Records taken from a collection
================================
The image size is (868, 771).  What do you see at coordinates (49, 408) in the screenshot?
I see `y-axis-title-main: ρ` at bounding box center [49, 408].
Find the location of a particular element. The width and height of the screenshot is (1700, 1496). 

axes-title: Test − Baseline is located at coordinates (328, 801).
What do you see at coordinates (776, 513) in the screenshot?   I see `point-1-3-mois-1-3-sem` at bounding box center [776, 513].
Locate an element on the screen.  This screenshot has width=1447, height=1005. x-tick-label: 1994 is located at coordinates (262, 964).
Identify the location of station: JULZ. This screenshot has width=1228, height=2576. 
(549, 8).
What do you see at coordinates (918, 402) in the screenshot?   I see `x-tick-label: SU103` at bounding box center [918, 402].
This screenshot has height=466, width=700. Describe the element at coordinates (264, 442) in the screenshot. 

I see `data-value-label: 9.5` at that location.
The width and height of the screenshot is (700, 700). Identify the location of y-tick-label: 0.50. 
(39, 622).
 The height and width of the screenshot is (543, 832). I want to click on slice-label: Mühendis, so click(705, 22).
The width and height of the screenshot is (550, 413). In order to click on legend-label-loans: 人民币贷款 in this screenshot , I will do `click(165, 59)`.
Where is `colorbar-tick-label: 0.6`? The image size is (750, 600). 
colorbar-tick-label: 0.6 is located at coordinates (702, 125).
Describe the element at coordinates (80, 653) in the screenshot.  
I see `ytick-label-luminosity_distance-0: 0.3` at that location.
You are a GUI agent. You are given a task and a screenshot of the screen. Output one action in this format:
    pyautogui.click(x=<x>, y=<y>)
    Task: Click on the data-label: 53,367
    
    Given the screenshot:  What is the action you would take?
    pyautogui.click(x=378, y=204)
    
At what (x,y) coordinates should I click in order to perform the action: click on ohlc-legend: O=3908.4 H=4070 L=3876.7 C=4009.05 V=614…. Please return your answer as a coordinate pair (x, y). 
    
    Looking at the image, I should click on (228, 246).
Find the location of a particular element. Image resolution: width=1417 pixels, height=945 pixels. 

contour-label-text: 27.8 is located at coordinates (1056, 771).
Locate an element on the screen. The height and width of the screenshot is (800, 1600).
================================
WHAT YOU WILL DO
Tally the lines in the rows above that contain the string "legend". Reply with the number alone.

RESPONSE TO THIS EXERCISE
2